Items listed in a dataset
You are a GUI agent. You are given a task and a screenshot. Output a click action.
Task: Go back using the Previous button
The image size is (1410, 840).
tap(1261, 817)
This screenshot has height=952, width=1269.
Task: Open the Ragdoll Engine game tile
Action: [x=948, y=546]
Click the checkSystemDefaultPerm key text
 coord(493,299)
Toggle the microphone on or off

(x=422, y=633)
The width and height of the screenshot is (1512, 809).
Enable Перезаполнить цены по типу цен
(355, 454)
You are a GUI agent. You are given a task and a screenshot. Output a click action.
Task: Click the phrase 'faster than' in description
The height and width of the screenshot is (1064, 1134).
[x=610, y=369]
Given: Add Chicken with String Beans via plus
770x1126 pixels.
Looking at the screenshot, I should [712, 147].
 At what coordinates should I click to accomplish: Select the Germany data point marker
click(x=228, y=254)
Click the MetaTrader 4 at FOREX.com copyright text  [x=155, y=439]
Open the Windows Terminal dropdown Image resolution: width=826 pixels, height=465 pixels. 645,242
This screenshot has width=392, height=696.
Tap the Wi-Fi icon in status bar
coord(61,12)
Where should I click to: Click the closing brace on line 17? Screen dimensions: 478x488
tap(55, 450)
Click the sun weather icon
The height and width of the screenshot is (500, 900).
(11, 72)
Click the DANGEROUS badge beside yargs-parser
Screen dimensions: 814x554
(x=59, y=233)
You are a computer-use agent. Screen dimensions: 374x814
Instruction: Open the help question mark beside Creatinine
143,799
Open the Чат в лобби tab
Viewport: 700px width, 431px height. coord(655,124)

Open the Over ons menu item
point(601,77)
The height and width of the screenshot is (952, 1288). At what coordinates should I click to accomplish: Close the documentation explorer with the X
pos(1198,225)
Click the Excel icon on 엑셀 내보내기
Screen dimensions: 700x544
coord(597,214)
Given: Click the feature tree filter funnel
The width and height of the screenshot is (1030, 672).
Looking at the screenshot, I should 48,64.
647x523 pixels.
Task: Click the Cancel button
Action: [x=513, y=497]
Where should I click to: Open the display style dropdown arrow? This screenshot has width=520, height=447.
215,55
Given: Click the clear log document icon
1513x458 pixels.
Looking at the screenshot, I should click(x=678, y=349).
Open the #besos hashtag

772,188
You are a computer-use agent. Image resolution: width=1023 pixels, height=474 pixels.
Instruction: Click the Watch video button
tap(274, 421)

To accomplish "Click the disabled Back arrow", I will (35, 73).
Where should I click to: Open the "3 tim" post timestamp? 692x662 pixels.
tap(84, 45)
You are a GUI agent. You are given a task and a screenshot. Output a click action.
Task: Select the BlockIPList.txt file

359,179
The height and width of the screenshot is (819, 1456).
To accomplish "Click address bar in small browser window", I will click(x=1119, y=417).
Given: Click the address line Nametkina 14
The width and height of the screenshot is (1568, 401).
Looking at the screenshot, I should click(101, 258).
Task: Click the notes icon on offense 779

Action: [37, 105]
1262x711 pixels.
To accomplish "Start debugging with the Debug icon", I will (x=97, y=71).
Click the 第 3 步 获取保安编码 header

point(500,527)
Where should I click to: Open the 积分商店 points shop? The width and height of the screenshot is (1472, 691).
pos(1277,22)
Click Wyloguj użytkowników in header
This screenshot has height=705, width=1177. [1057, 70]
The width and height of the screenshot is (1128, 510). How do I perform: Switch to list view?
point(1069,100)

§ **PROBLEM DETAILS**: Retype exactly. Start at the line with "Where should I click to: Open the 积分商店" and stop at the last line of the data.

§ **EXERCISE OUTPUT**:
Where should I click to: Open the 积分商店 points shop? The width and height of the screenshot is (1472, 691).
pos(1277,22)
Click Wyloguj użytkowników in header
This screenshot has height=705, width=1177. [1057, 70]
The width and height of the screenshot is (1128, 510). How do I perform: Switch to list view?
point(1069,100)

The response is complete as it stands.